En este sentido, el secretario general de la OCDE, Mathias Cormann, ha dicho, ya con la COP26 de Glasgow en marcha, que “el mundo necesita urgentemente un impulso en la inversión en energías limpias y abandonar los subsidios al combustible fósil es una de las condiciones esenciales para conseguirlo”.
Es más, esta organización considera que el incremento del precio de la energía que está viviendo España y otros países demuestra que “hace falta acelerar hacia las energías verdes”. De hecho, el encarecimiento de la electricidad se debe a la subida de precio de un combustible fósil: el gas. “Los gobiernos deben resistirse al incremento de ayudas a estos combustibles y, dada la amenaza existencial del cambio climático, aumentar la inversión en energías sostenibles”.
Inercia, resistencias, temor...
Si la emergencia climática es patente y seguir sustentando el uso de petróleo, gas o carbón tapona la implantación de fuentes de energía que no emitan CO2, ¿por qué es tan difícil desengancharse?

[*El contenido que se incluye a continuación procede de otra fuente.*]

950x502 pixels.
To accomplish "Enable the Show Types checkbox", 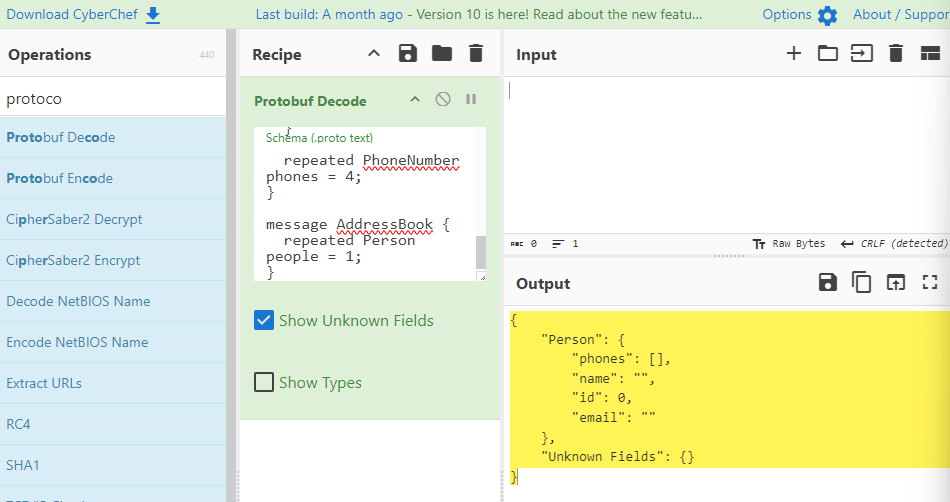I will (264, 383).
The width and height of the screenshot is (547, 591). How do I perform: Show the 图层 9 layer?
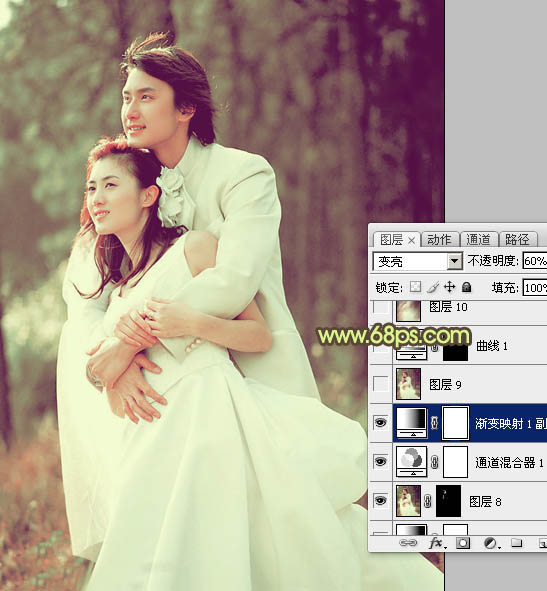click(380, 384)
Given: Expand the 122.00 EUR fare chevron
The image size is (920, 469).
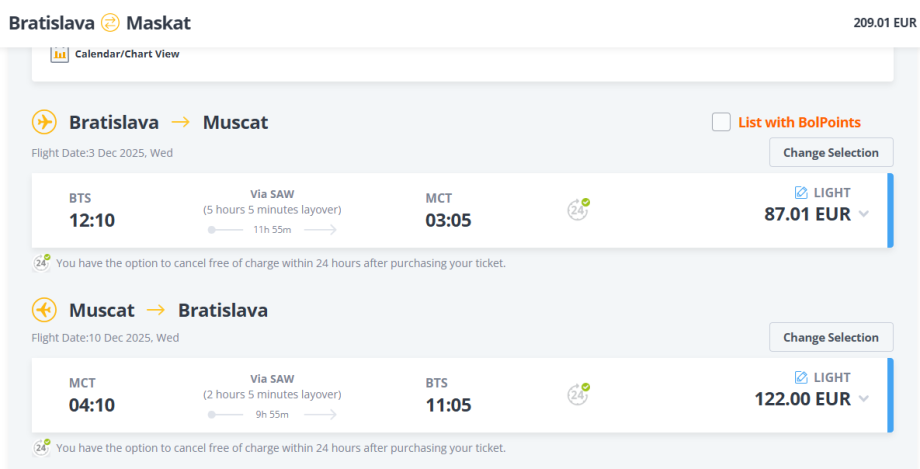Looking at the screenshot, I should click(864, 399).
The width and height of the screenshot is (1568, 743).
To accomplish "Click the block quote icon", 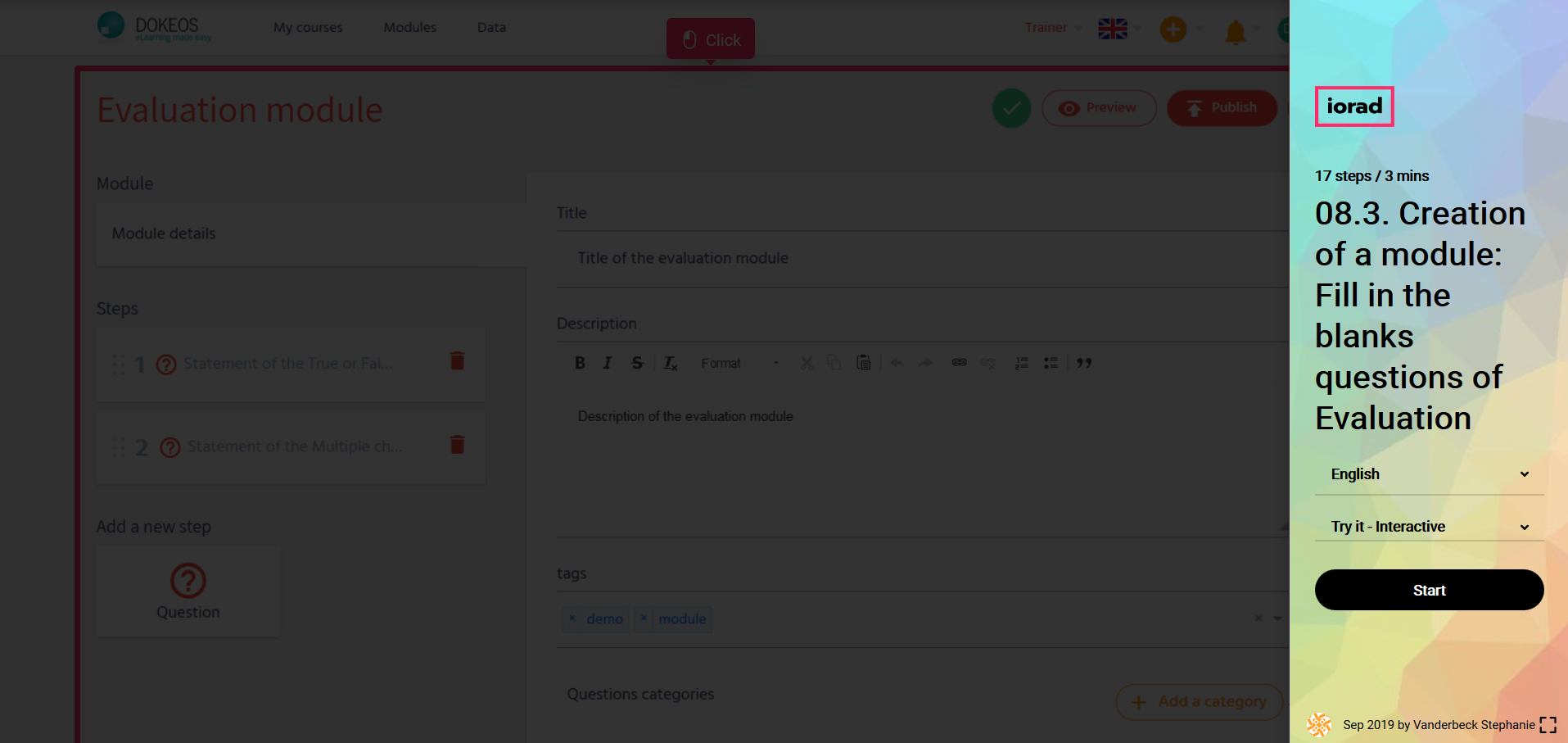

González-Eguino señala que “aunque cada estado tiene su casuística, ya que no es lo mismo un país como España u otro en vías de desarrollo, todavía persiste una inercia global que justifica los subsidios: como siempre se han dado esas ayudas, se mantienen”.
El investigador añade al cóctel “la resistencia de los grupos que están detrás del petróleo, que hacen que sean difícil retirar los subsidios, y la creencia en muchos países en desarrollo de que estas ayudas beneficiaban a las personas más vulnerables al poder, por ejemplo, acceder a la movilidad en un vehículo”. El Fondo Monetario Internacional ha desmentido este efecto. Su análisis dice que “los subsidios han reforzado la desigualdad: el 20% de los hogares con más renta han recibido seis veces más ayudas que el el 20% más pobre”.
Y luego están las resistencias ante un eventual encarecimiento del transporte si se evaporan las ayudas fiscales a combustibles como el gasoil. El movimiento de los chalecos amarillos en Francia en 2018 surgió en zonas periurbanas dependientes del coche y con pocas alternativas públicas. Algunos investigadores, como el economista Nicholas Stern, han ofrecido vías para superar ese temor: utilizar el dinero de un eventual impuesto sobre emisiones de CO2 a “mejorar las circunstancias de los más desfavorecidos”.
Mikel González-Eguino abunda en que “los ingresos que obtendría el sector público de un retoque fiscal como el que se ha pedido a España para que el gasoil no esté bonificado, pueden revertirse a los hogares más vulnerables o zonas rurales”. “Otra cosa son sectores profesionales como el pequeño transportista o el pescador donde habría que avanzar paulatinamente”.
2021 está siendo un curso de rebote, negativo, en lo climático. Las emisiones de CO2 están volviendo a los niveles pre-pandemia. El consumo y los precios de combustibles fósiles también han vuelto a subir con lo que se comerán otra gran porción de fondos públicos destinados a rebajar su precio final: “Una tendencia preocupante”, analiza la OIE. “Ya sabemos que vamos tarde, así que, cuanto antes acaben estas ayudas, antes podremos poner al mundo en la senda del Acuerdo de París en la que no estamos”, remata González-Eguino.